When the line with "Image resolution: width=1880" comes up, set it down and every later line to the end of the data, exactly and without pictures.

---- SUPPLIED DATA

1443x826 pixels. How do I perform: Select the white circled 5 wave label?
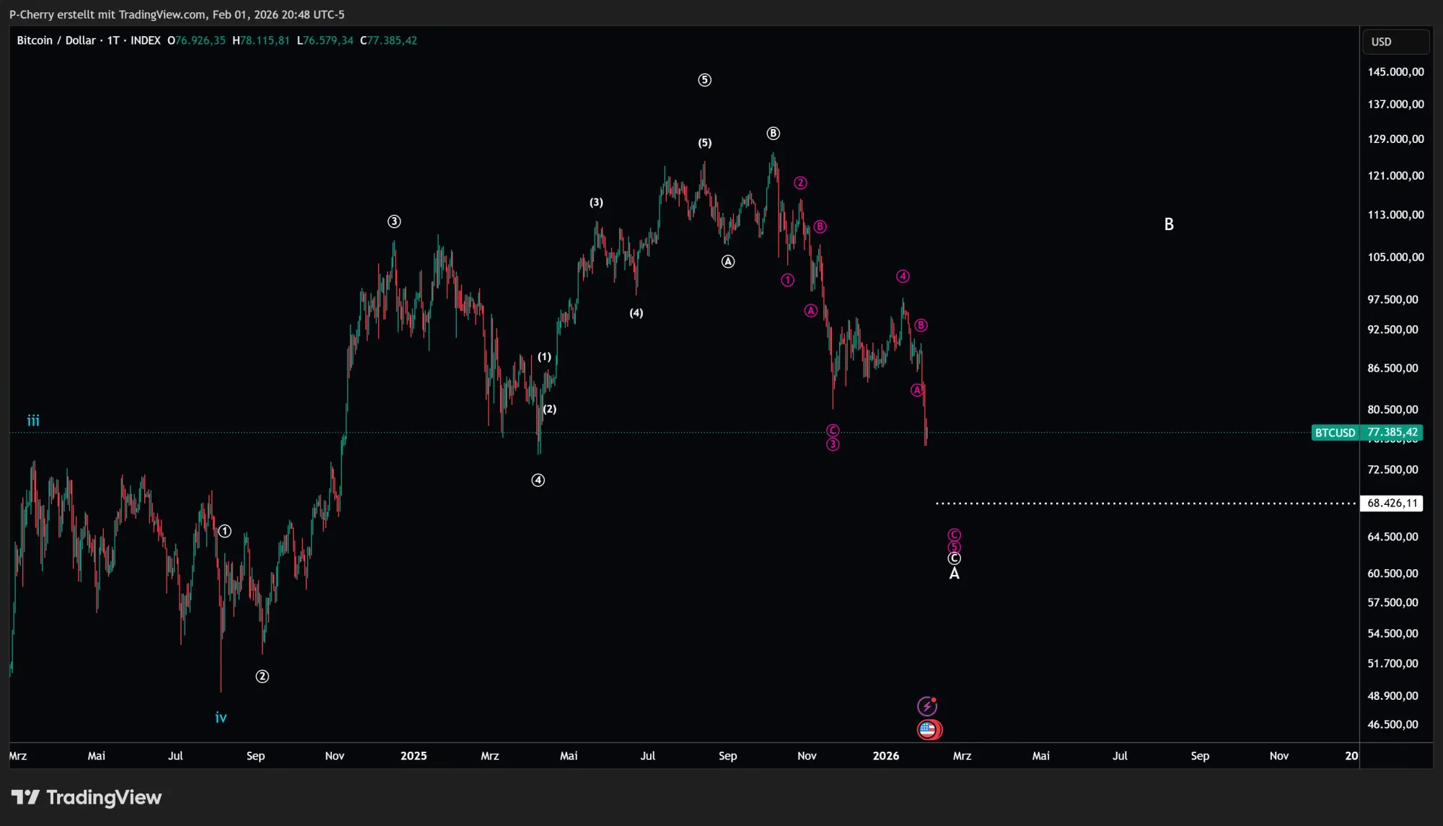[x=705, y=80]
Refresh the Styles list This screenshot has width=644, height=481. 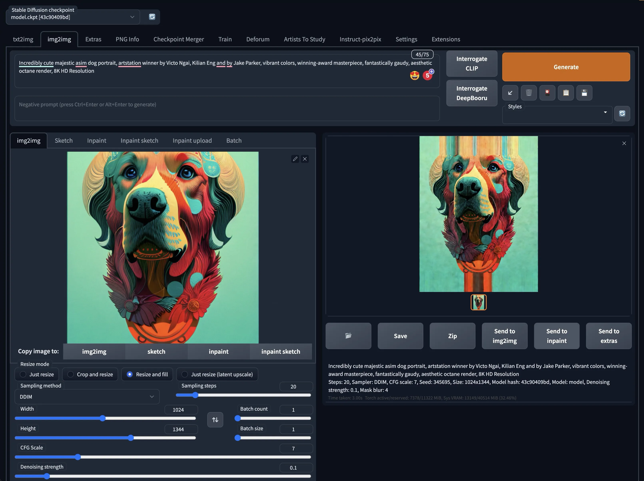point(622,114)
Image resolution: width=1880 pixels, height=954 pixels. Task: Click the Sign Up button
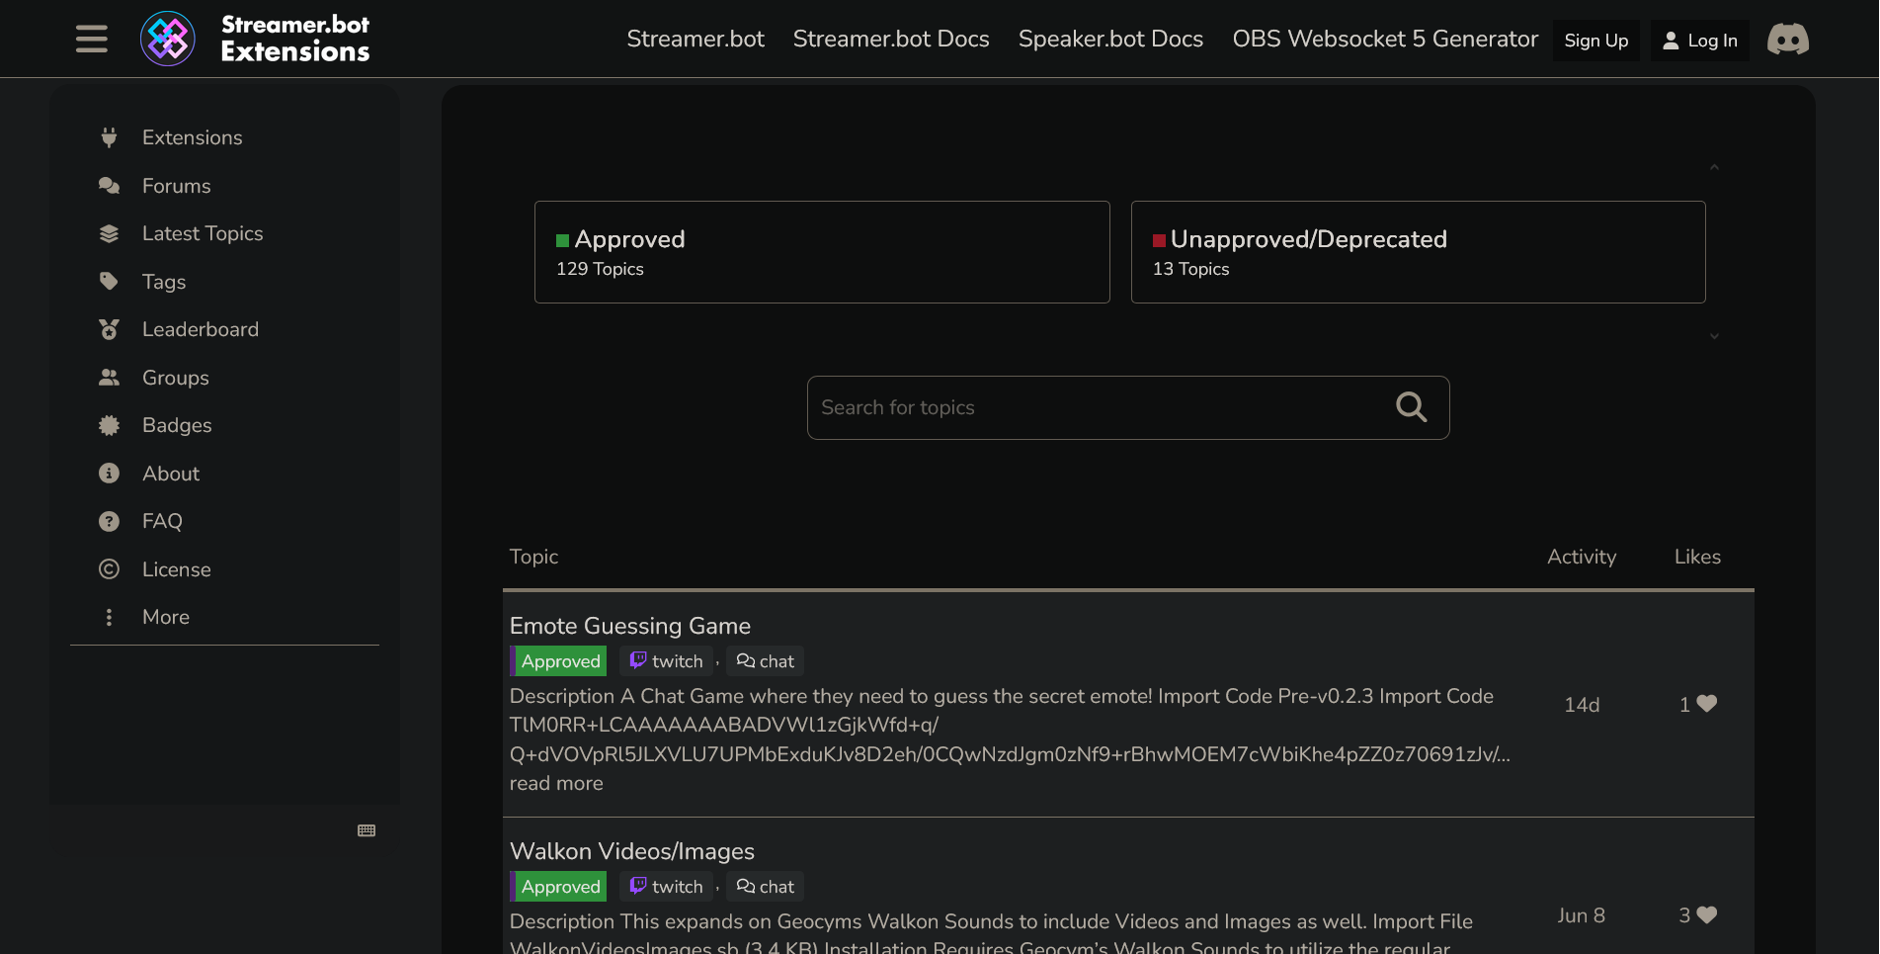(x=1595, y=41)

--------

● **SOLUTION TO THE EXERCISE**:
Image resolution: width=1880 pixels, height=954 pixels. Task: Click the Sign Up button
(x=1595, y=41)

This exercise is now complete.